PROBLEM
Give back every line of the data, transcribed exactly.

ENTRIES PROVIDED
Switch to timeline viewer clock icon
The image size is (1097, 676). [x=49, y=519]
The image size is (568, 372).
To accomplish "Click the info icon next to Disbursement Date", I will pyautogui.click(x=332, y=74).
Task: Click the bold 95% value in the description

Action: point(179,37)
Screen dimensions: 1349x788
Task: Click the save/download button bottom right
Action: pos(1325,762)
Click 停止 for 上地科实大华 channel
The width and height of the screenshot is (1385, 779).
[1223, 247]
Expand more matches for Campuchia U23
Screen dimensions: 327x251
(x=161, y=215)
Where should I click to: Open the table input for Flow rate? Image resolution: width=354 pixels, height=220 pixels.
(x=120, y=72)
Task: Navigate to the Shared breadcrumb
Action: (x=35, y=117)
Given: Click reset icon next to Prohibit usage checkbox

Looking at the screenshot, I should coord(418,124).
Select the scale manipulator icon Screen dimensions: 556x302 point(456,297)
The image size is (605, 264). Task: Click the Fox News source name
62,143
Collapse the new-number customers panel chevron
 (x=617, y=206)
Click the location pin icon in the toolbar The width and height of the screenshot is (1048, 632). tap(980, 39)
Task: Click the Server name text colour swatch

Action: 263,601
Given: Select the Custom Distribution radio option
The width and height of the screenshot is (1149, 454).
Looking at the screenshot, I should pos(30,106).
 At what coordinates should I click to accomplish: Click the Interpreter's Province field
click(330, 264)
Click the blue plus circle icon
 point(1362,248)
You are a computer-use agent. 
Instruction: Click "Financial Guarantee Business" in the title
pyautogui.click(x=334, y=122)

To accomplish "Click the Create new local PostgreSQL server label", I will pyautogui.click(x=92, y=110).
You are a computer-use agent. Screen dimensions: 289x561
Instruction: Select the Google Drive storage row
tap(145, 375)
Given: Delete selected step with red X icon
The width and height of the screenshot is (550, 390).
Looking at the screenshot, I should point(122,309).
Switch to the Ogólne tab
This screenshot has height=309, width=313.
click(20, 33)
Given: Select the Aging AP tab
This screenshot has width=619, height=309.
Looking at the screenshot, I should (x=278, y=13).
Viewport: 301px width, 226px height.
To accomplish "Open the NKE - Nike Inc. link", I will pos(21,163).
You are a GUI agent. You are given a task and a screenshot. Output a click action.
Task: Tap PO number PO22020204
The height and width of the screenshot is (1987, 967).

SOLUTION
Switch to timeline viewer clock icon
The image size is (1097, 676). [x=49, y=519]
The image size is (568, 372).
To accomplish "Click the info icon next to Disbursement Date", I will pyautogui.click(x=332, y=74).
Task: Click the bold 95% value in the description

Action: point(179,37)
Screen dimensions: 1349x788
Task: Click the save/download button bottom right
Action: pos(1325,762)
Click 停止 for 上地科实大华 channel
The width and height of the screenshot is (1385, 779).
[1223, 247]
Expand more matches for Campuchia U23
Screen dimensions: 327x251
(x=161, y=215)
Where should I click to: Open the table input for Flow rate? Image resolution: width=354 pixels, height=220 pixels.
(x=120, y=72)
Task: Navigate to the Shared breadcrumb
Action: (x=35, y=117)
Given: Click reset icon next to Prohibit usage checkbox

Looking at the screenshot, I should coord(418,124).
Select the scale manipulator icon Screen dimensions: 556x302 point(456,297)
The image size is (605, 264). Task: Click the Fox News source name
62,143
Collapse the new-number customers panel chevron
 (x=617, y=206)
Click the location pin icon in the toolbar The width and height of the screenshot is (1048, 632). tap(980, 39)
Task: Click the Server name text colour swatch

Action: 263,601
Given: Select the Custom Distribution radio option
The width and height of the screenshot is (1149, 454).
Looking at the screenshot, I should pos(30,106).
 At what coordinates should I click to accomplish: Click the Interpreter's Province field
click(330, 264)
Click the blue plus circle icon
 point(1362,248)
You are a computer-use agent. 
Instruction: Click "Financial Guarantee Business" in the title
pyautogui.click(x=334, y=122)

To accomplish "Click the Create new local PostgreSQL server label", I will pyautogui.click(x=92, y=110).
You are a computer-use agent. Screen dimensions: 289x561
Instruction: Select the Google Drive storage row
tap(145, 375)
Given: Delete selected step with red X icon
The width and height of the screenshot is (550, 390).
Looking at the screenshot, I should point(122,309).
Switch to the Ogólne tab
This screenshot has height=309, width=313.
click(20, 33)
Given: Select the Aging AP tab
This screenshot has width=619, height=309.
Looking at the screenshot, I should (x=278, y=13).
Viewport: 301px width, 226px height.
To accomplish "Open the NKE - Nike Inc. link", I will pos(21,163).
You are a GUI agent. You are given a task and a screenshot. Output a click action.
Task: Tap PO number PO22020204
The height and width of the screenshot is (1987, 967).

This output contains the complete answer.